JOB A
Change the vector store guidance from "E.g. the goal" through "for each connector.", swapping "DotProductSimilarity" for "CosineSimilarity".
JOB B
List each numbered point in the vector store guidance, with its number and what it covers.

PASSAGE TO READ
•••••

4.1 A user can optionally choose an index kind and distance function for each vector property. These are specified via string based settings, but where available a connector should expect the strings that are provided as string consts on Microsoft.Extensions.VectorData.IndexKind and Microsoft.Extensions.VectorData.DistanceFunction. Where the connector requires index kinds and distance functions that are not available on the abovementioned static classes additional custom strings may be accepted.

E.g. the goal is for a user to be able to specify a standard distance function, like DotProductSimilarity for any connector that supports this distance function, without needing to use different naming for each connector.

    [VectorStoreRecordVector(1536, DistanceFunction.DotProductSimilarity]
    public ReadOnlyMemory<float>? Embedding { get; set; }

4.2 A user can optionally choose whether each data property should be filterable or full text searchable. In some databases, all properties may already be filterable or full text searchable by default, however in many databases, special indexing is required to achieve this. If special indexing is required this also means that adding this indexing will most likely incur extra cost. The IsFilterable and IsFullTextSearchable settings allow a user to control whether to enable this additional indexing per property.

5. Data model validation

Every database doesn't support every data type. To improve the user experience it's important to validate the data types of any record properties and to do so early, e.g. when an IVectorStoreRecordCollection instance is constructed. This way the user will be notified of any potential failures before starting to use the database.

The type of validation required will also depend on the type of mapper used by the user. E.g. The user may have supplied a custom data model, a custom mapper and a VectorStoreRecordDefinition. They may want the data model to differ significantly from the storage schema, and the custom mapper would map between the two. In this case, we want to avoid doing any checks on the data model, but focus on the VectorStoreRecordDefinition only, to ensure the data types requested are allowed by the underlying database.

•••••

DATASET CONTENT
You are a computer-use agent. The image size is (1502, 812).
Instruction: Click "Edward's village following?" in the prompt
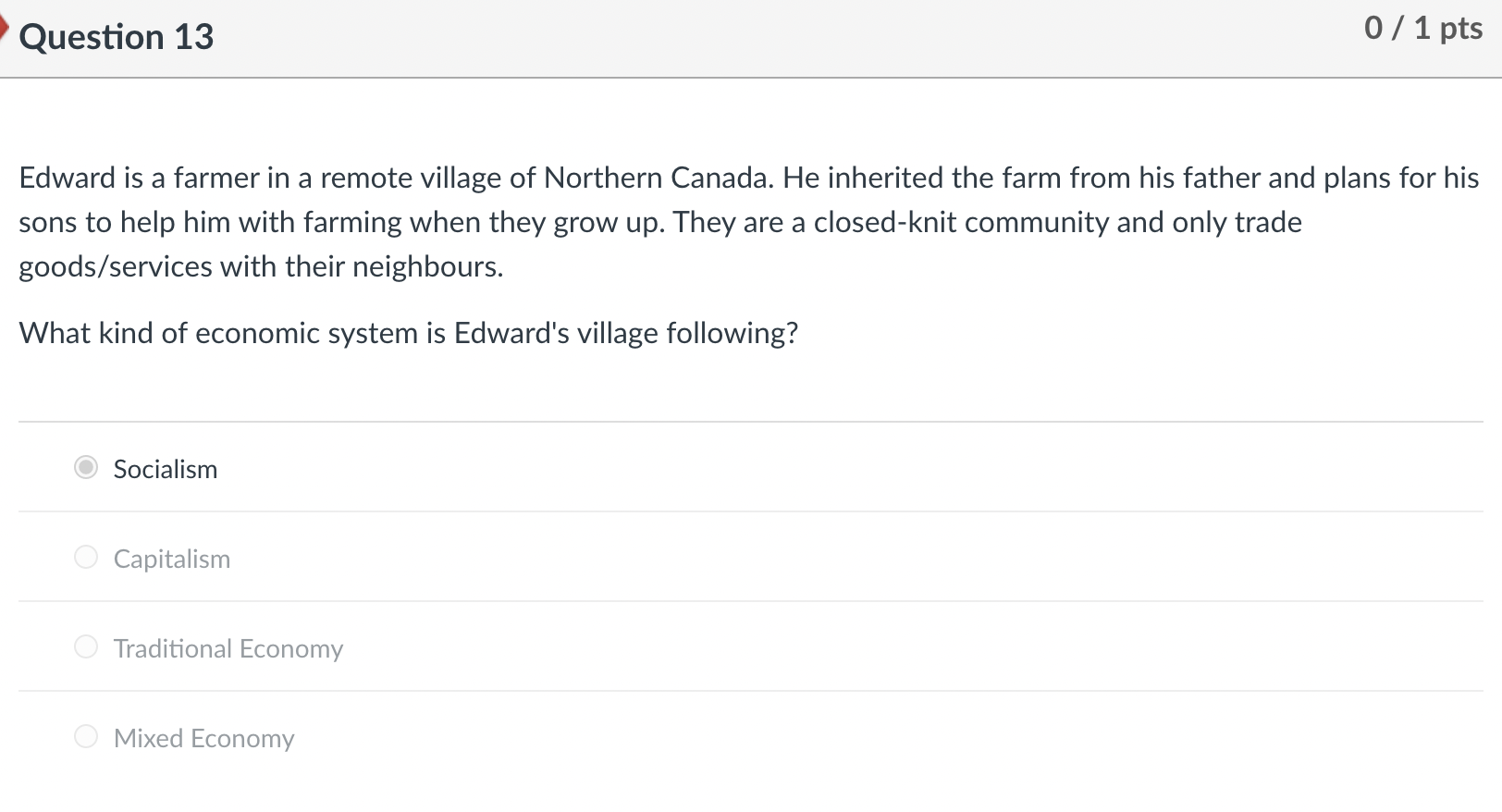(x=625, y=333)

•••••

ANSWER A
E.g. the goal is for a user to be able to specify a standard distance function, like CosineSimilarity for any connector that supports this distance function, without needing to use different naming for each connector.

ANSWER B
4.1: A user can optionally choose an index kind and distance function for each vector property.
4.2: A user can optionally choose whether each data property should be filterable or full text searchable.
5: Data model validation.